Procon de AL orienta pais sobre materiais que não podem ser cobrados pelas escolas

Por Agência Alagoas | 14 de janeiro de 2020 às 10:00

Foto: Dárcio Monteiro

O período das matrículas escolares já começou e os pais precisam se manter atentos aos materiais que são solicitados pelas escolas para que não sejam enganados e haja gastos desnecessários. Com isso, o Instituto de Proteção e Defesa do Consumidor de Alagoas (Procon/AL) divulgou uma lista dos materiais escolares que devem ser cobrados aos pais e os que são proibidos.

Materiais como giz, copos descartáveis, papel higiênico, sabão em pó, dentre outros, não devem ser cobrados pelas escolas, sendo, ainda, uma prática abusiva e que deve ser combatida, conforme a Lei N° 12.886/2013, na qual diz que “será nula a cláusula contratual que obrigue o contratante ao pagamento adicional ou ao fornecimento de qualquer material escolar de uso coletivo dos estudantes ou da instituição de ensino”.

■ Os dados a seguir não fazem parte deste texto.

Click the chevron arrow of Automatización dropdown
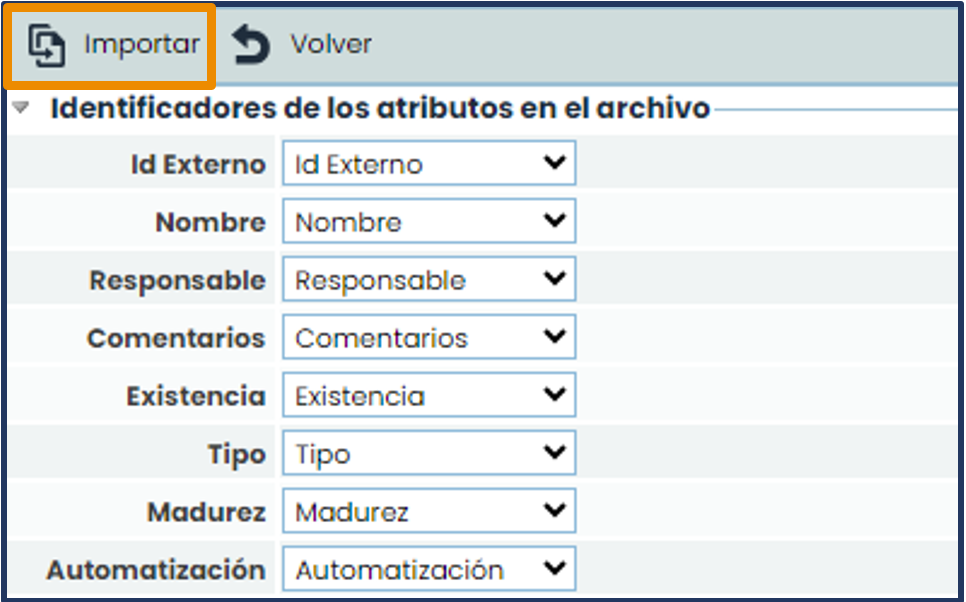The width and height of the screenshot is (966, 602). coord(554,569)
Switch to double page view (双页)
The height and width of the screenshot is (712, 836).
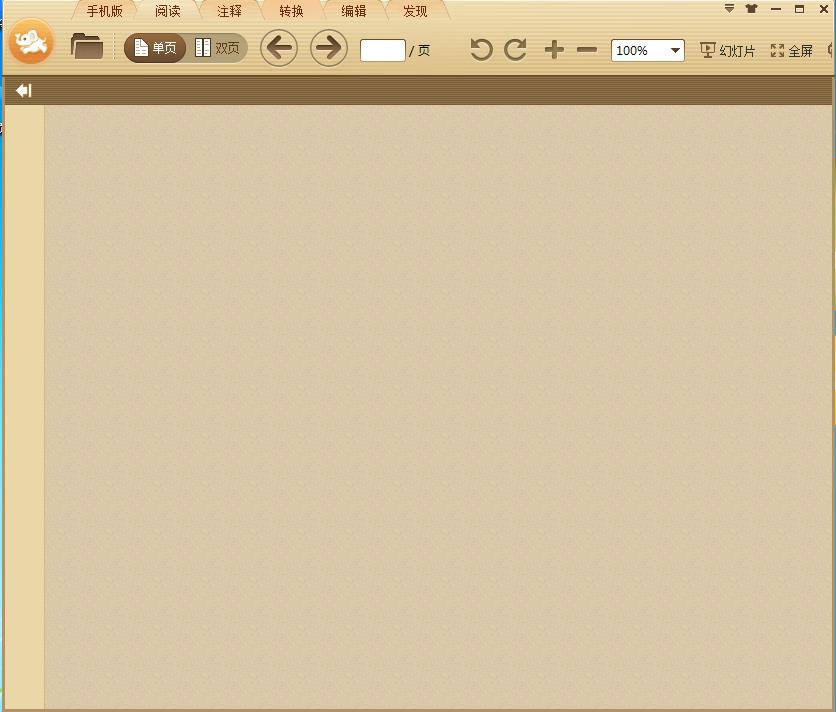point(218,48)
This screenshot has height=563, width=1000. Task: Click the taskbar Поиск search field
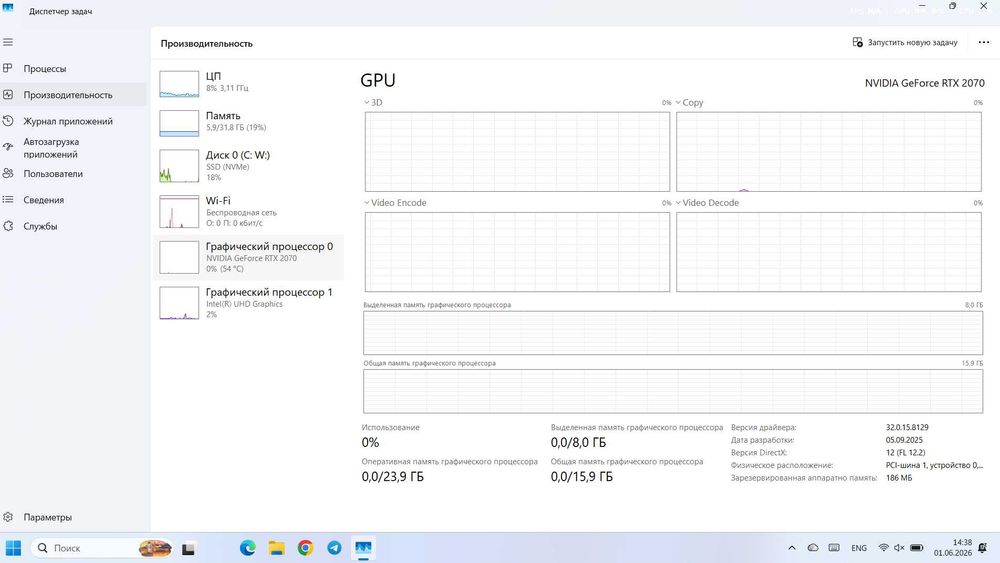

Já os itens de uso individual, como lápis, borracha, caderno, canetas, dentre outros, podem ser exigidos aos pais na lista de material escolar.

Lembrando que as instituições não podem condicionar o fornecimento de produto ou de serviço ao fornecimento de outro produto. Além disso, conforme o art. 6 do CDC, o consumidor tem todo o direito de escolher o produto ou serviço que achar melhor. De acordo com o Art. 39°, do Código de Defesa do Consumidor, exigir material escolar de determinada marca é considerada uma prática abusiva.

Checklist nas escolas

Durante as primeiras semanas de janeiro, época da volta às aulas, os agentes de fiscalização estão percorrendo algumas instituições de ensino para verificar e combater abusividades cometidas pelas escolas. Eles analisam, dentre outros itens, os materiais escolares que estão sendo cobrados, assim como a acessibilidade dos banheiros para os estudantes portadores de necessidades especiais.

“O mercado de consumo está repleto de abusos que, muitas vezes, o consumidor não percebe. É fundamental que os pais estejam atentos para não serem vítimas de condutas ilícitas praticadas por escolas nesse período de volta às aulas. Em geral, não podem constar na lista de materiais escolares itens de uso coletivo; as escolas não podem cobrar nenhum valor além das mensalidades para a prestação dos serviços educacionais contratados” ressaltou o diretor-presidente Daniel Sampaio.